### What you are asked to do
Transcribe each record exactly as it appears.

##### Supplied data #####

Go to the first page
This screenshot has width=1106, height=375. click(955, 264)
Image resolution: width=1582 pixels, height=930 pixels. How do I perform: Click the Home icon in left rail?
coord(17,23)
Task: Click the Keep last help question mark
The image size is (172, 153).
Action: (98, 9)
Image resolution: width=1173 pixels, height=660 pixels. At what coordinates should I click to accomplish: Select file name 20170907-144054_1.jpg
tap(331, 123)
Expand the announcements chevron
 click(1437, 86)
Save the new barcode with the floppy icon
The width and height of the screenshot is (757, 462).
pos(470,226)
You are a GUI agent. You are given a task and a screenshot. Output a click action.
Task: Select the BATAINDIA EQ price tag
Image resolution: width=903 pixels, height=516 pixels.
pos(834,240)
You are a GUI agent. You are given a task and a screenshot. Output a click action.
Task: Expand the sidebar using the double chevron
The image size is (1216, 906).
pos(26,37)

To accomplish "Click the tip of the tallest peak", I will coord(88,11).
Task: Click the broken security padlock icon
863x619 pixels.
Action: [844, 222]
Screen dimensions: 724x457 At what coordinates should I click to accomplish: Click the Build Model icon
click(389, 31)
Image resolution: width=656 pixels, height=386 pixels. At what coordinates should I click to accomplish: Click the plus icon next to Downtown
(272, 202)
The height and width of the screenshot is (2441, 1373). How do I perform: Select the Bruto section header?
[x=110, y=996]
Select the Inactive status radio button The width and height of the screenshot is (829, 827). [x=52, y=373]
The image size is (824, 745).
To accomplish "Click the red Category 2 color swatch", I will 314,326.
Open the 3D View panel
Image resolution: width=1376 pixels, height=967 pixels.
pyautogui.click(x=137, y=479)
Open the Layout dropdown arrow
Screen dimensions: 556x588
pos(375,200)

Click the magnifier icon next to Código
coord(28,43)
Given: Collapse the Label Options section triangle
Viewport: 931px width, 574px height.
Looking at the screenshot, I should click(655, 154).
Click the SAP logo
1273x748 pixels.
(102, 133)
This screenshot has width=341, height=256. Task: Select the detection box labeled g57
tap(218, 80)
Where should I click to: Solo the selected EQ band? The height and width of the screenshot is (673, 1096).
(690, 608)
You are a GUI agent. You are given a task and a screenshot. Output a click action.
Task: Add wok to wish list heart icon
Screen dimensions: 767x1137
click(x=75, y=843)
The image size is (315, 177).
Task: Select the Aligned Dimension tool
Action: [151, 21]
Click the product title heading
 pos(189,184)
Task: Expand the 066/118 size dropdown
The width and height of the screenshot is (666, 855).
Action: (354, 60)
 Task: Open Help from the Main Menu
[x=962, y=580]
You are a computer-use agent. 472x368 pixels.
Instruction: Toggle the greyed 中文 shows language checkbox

#####

### Answer area
Go to the first page
This screenshot has width=1106, height=375. click(955, 264)
Image resolution: width=1582 pixels, height=930 pixels. How do I perform: Click the Home icon in left rail?
coord(17,23)
Task: Click the Keep last help question mark
The image size is (172, 153).
Action: (98, 9)
Image resolution: width=1173 pixels, height=660 pixels. At what coordinates should I click to accomplish: Select file name 20170907-144054_1.jpg
tap(331, 123)
Expand the announcements chevron
 click(1437, 86)
Save the new barcode with the floppy icon
The width and height of the screenshot is (757, 462).
pos(470,226)
You are a GUI agent. You are given a task and a screenshot. Output a click action.
Task: Select the BATAINDIA EQ price tag
Image resolution: width=903 pixels, height=516 pixels.
pos(834,240)
You are a GUI agent. You are given a task and a screenshot. Output a click action.
Task: Expand the sidebar using the double chevron
The image size is (1216, 906).
pos(26,37)

To accomplish "Click the tip of the tallest peak", I will coord(88,11).
Task: Click the broken security padlock icon
863x619 pixels.
Action: [844, 222]
Screen dimensions: 724x457 At what coordinates should I click to accomplish: Click the Build Model icon
click(389, 31)
Image resolution: width=656 pixels, height=386 pixels. At what coordinates should I click to accomplish: Click the plus icon next to Downtown
(272, 202)
The height and width of the screenshot is (2441, 1373). How do I perform: Select the Bruto section header?
[x=110, y=996]
Select the Inactive status radio button The width and height of the screenshot is (829, 827). [x=52, y=373]
The image size is (824, 745).
To accomplish "Click the red Category 2 color swatch", I will 314,326.
Open the 3D View panel
Image resolution: width=1376 pixels, height=967 pixels.
pyautogui.click(x=137, y=479)
Open the Layout dropdown arrow
Screen dimensions: 556x588
pos(375,200)

Click the magnifier icon next to Código
coord(28,43)
Given: Collapse the Label Options section triangle
Viewport: 931px width, 574px height.
Looking at the screenshot, I should click(655, 154).
Click the SAP logo
1273x748 pixels.
(102, 133)
This screenshot has width=341, height=256. Task: Select the detection box labeled g57
tap(218, 80)
Where should I click to: Solo the selected EQ band? The height and width of the screenshot is (673, 1096).
(690, 608)
You are a GUI agent. You are given a task and a screenshot. Output a click action.
Task: Add wok to wish list heart icon
Screen dimensions: 767x1137
click(x=75, y=843)
The image size is (315, 177).
Task: Select the Aligned Dimension tool
Action: [151, 21]
Click the product title heading
 pos(189,184)
Task: Expand the 066/118 size dropdown
The width and height of the screenshot is (666, 855).
Action: (354, 60)
 Task: Open Help from the Main Menu
[x=962, y=580]
You are a computer-use agent. 472x368 pixels.
Instruction: Toggle the greyed 中文 shows language checkbox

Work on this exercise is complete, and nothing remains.